**Problem requirements:** Among the entries that follow, find every line with the word "terminal" and copy it.

________________________________________

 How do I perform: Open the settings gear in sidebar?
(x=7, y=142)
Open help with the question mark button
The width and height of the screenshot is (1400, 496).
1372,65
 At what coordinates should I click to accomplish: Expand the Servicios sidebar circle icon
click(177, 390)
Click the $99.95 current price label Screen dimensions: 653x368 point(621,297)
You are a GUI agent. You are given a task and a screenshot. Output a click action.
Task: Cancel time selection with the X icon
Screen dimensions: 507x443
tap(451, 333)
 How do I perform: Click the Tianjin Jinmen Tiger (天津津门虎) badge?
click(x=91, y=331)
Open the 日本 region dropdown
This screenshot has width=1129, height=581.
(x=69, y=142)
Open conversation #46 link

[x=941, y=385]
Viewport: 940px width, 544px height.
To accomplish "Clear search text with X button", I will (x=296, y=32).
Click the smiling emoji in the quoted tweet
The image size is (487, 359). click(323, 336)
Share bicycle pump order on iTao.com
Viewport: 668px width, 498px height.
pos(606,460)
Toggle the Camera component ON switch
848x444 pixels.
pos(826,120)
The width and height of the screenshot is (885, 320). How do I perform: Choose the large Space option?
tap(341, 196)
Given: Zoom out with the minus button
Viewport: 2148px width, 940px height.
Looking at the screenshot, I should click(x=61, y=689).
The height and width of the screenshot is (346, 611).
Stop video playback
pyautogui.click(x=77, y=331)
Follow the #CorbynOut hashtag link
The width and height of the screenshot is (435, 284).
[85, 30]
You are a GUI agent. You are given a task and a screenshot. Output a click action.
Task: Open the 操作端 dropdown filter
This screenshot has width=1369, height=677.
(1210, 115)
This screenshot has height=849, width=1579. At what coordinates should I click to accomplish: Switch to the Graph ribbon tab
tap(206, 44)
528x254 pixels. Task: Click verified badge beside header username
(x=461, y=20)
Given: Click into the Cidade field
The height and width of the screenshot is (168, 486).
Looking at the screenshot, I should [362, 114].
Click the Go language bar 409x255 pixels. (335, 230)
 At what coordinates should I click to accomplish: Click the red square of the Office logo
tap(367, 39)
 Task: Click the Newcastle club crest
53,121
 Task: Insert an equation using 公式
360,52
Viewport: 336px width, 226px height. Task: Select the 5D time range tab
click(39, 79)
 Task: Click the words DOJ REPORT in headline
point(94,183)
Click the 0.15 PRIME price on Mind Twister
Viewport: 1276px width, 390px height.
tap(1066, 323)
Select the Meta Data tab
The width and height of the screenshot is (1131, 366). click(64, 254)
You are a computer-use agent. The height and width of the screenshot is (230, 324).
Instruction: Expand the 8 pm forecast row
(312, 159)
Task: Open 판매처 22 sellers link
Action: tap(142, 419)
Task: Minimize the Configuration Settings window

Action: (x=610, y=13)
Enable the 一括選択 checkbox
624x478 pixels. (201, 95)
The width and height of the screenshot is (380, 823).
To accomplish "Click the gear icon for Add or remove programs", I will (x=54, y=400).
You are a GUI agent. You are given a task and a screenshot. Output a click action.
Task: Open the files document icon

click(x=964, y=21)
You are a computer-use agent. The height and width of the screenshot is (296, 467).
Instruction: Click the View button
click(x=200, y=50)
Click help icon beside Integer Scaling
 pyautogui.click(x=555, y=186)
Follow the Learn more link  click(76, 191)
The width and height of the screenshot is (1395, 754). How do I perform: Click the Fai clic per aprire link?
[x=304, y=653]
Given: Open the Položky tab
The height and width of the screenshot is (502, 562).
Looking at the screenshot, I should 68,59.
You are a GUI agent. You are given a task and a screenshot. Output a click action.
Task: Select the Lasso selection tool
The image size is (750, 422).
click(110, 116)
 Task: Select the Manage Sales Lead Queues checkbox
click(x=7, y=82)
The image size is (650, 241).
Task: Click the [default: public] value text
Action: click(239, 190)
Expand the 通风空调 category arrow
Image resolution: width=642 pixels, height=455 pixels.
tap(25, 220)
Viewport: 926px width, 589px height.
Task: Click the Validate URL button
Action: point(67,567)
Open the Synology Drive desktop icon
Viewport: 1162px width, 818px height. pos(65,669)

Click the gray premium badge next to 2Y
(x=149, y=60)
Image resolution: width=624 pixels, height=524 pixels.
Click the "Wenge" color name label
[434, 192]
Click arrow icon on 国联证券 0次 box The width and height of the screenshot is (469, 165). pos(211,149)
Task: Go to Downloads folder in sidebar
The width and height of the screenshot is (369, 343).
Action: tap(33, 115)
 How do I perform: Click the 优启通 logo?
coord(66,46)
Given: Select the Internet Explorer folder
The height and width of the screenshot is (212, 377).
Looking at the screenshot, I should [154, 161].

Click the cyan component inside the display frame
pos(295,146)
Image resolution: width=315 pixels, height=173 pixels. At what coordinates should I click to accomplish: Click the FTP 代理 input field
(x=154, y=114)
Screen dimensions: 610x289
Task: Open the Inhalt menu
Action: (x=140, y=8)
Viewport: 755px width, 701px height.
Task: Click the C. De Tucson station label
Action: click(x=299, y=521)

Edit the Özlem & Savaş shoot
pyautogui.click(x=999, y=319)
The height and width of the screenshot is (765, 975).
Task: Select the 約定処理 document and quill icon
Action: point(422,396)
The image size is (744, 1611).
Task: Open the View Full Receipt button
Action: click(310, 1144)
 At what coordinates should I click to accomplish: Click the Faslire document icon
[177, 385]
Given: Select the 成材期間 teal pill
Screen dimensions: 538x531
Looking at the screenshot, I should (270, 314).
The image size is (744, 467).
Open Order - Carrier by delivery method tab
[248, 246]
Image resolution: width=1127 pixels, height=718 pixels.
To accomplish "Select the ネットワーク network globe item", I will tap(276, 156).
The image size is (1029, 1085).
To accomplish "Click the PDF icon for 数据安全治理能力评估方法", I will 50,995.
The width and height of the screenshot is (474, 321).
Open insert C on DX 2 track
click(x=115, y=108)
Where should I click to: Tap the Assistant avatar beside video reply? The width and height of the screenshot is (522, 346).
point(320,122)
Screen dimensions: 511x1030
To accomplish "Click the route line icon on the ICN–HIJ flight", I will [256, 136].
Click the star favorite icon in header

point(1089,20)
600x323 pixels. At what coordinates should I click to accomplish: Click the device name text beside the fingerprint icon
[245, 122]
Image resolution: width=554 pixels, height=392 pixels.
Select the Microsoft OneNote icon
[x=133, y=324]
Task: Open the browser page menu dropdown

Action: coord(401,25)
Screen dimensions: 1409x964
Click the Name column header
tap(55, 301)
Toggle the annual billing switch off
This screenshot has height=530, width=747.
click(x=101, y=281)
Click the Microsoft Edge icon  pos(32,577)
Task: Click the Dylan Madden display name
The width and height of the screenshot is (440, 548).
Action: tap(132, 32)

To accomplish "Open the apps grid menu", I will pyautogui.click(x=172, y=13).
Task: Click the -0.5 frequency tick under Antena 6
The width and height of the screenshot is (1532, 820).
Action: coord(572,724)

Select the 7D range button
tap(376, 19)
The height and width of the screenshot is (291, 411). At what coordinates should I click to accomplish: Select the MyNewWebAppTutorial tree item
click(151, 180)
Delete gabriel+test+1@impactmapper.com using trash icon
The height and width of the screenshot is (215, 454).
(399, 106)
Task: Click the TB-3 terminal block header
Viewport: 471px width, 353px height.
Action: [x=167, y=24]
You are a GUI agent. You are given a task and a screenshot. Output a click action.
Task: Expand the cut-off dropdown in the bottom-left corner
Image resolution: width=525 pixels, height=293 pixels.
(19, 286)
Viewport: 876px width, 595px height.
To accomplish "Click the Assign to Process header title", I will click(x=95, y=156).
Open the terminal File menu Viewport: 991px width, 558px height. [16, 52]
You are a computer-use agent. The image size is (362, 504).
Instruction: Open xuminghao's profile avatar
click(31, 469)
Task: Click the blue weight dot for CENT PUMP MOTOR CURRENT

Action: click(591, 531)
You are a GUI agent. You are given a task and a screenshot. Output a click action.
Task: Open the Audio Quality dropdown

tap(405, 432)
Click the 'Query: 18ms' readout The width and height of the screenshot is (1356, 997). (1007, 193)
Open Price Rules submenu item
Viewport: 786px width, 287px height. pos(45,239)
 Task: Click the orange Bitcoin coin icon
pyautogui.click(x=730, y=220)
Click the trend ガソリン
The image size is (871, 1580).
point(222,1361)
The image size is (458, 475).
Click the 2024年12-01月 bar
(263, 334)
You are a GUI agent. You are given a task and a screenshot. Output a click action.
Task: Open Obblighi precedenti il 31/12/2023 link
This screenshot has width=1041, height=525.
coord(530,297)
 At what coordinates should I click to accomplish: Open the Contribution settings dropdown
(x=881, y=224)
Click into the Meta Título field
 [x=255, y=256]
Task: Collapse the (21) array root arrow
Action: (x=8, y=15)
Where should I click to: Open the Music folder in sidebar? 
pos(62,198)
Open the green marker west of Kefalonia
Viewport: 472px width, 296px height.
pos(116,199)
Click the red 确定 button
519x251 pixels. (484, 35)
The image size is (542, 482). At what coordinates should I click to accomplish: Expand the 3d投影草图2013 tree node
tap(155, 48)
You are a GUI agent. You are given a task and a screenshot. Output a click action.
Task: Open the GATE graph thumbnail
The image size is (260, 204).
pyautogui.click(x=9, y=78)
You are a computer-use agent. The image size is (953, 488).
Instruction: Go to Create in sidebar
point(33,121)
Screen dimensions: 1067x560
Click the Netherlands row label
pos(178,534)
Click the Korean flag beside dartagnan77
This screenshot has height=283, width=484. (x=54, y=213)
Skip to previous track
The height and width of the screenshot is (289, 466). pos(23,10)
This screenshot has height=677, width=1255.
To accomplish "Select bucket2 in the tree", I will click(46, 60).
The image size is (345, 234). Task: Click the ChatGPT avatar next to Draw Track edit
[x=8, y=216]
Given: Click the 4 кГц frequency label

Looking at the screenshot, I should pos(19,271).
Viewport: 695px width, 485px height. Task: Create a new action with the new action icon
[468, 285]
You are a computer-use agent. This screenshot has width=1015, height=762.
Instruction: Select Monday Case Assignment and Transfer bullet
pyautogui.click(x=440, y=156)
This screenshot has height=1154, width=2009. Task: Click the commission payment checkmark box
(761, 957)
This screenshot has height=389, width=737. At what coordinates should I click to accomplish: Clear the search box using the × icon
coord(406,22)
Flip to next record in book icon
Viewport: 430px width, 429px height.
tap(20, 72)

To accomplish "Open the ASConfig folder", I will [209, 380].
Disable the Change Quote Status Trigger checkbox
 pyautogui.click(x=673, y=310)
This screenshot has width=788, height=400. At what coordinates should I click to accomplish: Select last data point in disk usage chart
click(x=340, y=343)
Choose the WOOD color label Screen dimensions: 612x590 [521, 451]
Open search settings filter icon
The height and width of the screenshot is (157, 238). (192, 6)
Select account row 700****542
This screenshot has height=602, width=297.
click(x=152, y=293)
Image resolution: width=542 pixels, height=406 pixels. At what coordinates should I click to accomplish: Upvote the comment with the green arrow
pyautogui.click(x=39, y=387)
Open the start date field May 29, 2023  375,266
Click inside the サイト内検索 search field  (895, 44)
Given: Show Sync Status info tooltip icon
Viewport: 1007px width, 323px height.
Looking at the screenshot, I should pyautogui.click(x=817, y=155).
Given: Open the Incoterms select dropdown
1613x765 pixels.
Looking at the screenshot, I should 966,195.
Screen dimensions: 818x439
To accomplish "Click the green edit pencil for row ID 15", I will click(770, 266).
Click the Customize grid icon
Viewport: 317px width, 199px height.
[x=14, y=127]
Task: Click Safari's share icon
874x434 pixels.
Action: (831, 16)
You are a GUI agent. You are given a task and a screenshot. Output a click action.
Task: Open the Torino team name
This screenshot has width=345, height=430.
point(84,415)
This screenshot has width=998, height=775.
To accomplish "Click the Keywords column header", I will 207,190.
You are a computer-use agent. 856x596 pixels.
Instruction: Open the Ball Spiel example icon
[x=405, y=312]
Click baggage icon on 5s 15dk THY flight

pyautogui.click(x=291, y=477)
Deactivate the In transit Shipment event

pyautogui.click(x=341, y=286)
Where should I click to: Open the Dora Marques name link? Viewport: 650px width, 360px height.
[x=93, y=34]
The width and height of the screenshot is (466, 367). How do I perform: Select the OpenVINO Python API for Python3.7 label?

________________________________________

**Written solution:**
Task: Click the TB-3 terminal block header
Open the terminal File menu Viewport: 991px width, 558px height. [16, 52]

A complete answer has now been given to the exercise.